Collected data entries
--------
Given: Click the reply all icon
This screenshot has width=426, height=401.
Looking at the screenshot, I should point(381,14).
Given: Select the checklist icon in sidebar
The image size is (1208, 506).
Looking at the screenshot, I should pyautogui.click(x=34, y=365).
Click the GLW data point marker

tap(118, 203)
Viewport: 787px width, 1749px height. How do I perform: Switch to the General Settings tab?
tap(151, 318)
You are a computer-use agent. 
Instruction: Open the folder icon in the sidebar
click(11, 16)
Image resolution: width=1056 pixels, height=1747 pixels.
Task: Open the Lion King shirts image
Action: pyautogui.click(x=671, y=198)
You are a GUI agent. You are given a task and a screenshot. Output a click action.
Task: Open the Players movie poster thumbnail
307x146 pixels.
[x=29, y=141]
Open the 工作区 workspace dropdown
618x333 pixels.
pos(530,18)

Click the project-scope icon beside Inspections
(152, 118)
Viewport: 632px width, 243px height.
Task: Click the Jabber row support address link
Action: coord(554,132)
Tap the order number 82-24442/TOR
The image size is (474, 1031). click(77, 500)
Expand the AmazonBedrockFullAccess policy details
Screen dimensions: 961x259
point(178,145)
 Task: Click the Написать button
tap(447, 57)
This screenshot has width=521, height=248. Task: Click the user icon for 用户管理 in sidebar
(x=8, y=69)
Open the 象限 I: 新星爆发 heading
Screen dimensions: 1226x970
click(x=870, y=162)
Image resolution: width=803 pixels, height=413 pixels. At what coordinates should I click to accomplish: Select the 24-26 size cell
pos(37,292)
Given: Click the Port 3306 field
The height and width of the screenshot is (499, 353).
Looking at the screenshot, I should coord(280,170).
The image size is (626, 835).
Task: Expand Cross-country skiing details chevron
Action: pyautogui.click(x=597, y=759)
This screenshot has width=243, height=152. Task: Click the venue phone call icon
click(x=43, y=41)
--------
◆ **TASK STATEMENT**:
In full and word for word, output the entries.

◆ **RESULT OF THIS TASK**:
Given: Click the reply all icon
This screenshot has width=426, height=401.
Looking at the screenshot, I should point(381,14).
Given: Select the checklist icon in sidebar
The image size is (1208, 506).
Looking at the screenshot, I should pyautogui.click(x=34, y=365).
Click the GLW data point marker

tap(118, 203)
Viewport: 787px width, 1749px height. How do I perform: Switch to the General Settings tab?
tap(151, 318)
You are a computer-use agent. 
Instruction: Open the folder icon in the sidebar
click(11, 16)
Image resolution: width=1056 pixels, height=1747 pixels.
Task: Open the Lion King shirts image
Action: pyautogui.click(x=671, y=198)
You are a GUI agent. You are given a task and a screenshot. Output a click action.
Task: Open the Players movie poster thumbnail
307x146 pixels.
[x=29, y=141]
Open the 工作区 workspace dropdown
618x333 pixels.
pos(530,18)

Click the project-scope icon beside Inspections
(152, 118)
Viewport: 632px width, 243px height.
Task: Click the Jabber row support address link
Action: coord(554,132)
Tap the order number 82-24442/TOR
The image size is (474, 1031). click(77, 500)
Expand the AmazonBedrockFullAccess policy details
Screen dimensions: 961x259
point(178,145)
 Task: Click the Написать button
tap(447, 57)
This screenshot has width=521, height=248. Task: Click the user icon for 用户管理 in sidebar
(x=8, y=69)
Open the 象限 I: 新星爆发 heading
Screen dimensions: 1226x970
click(x=870, y=162)
Image resolution: width=803 pixels, height=413 pixels. At what coordinates should I click to accomplish: Select the 24-26 size cell
pos(37,292)
Given: Click the Port 3306 field
The height and width of the screenshot is (499, 353).
Looking at the screenshot, I should coord(280,170).
The image size is (626, 835).
Task: Expand Cross-country skiing details chevron
Action: pyautogui.click(x=597, y=759)
This screenshot has width=243, height=152. Task: Click the venue phone call icon
click(x=43, y=41)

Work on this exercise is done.